Some features of a true anergic or CARS phase were confirmed at day 7, such as the marked drop in T cells (lymphopenia) in the spleen, the MLN, and the blood. Besides, serum levels of the anti-inflammatory cytokine TGF-β were increased and a trend towards increased IL-10 serum levels was noted; the latter two findings could, however, also be observed at day 2, reflecting a more simultaneous activation of the pro- and anti-inflammatory system during sepsis. Of note, it is currently acknowledged that features of both extreme phenotypes can be observed simultaneously in the average septic patient, instead of perseveringly trying to label them as being simply pertaining to one of both categories [30]. Septic animals at day 7 also displayed a significant drop in their rectal temperature, a sign that reflects profound lymphopenia in patients and that is associated with higher mortality [72]. This suggests that hypothermia could be a suitable early marker of sepsis-induced immunosuppression.

5. Conclusions

In this series of experiments, we provide an extensive quantitative description of the different types of gastrointestinal immune cells that play a role in sepsis-induced gastrointestinal tract alterations.

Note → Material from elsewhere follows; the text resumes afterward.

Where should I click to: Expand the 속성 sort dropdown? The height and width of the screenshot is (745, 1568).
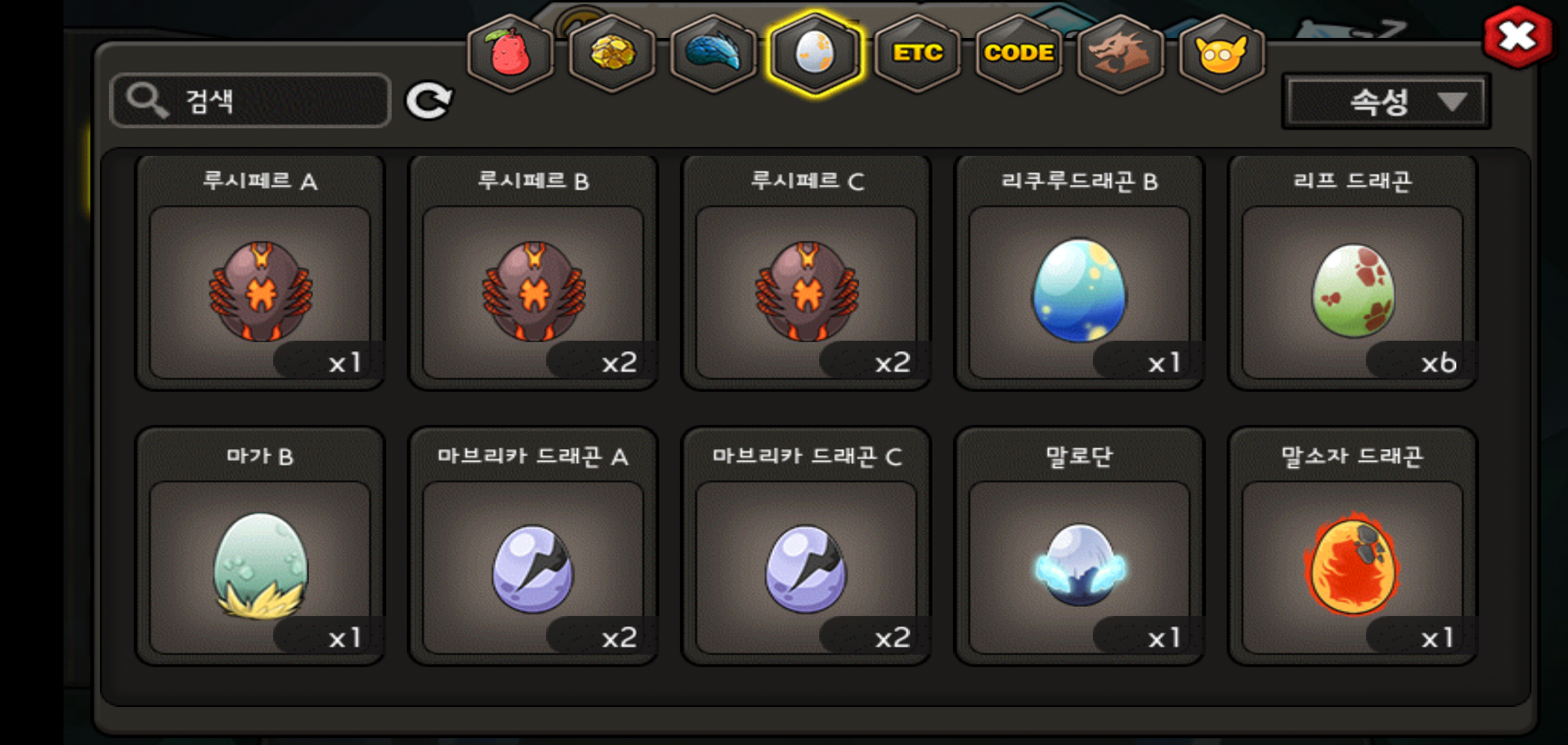[1386, 102]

Septic animals displayed an impaired gastrointestinal motility at day2 and day 7 after the induction of sepsis, making the model qualified for studying novel compounds that tackle the gastrointestinal motility changes that occur during sepsis. We confirm the gastrointestinal tract to be an important target in the battle against sepsis. Caution is, however, warranted, as different effects could be observed in this CLP model on different immune subsets and immune parameters in different organs, and at different time points. A myriad of markers should therefore always rigorously be taken into account when performing additional studies or interventions. The data observed here ought to be confirmed in human tissue samples, which may ultimately lead to the identification of new targets during sepsis.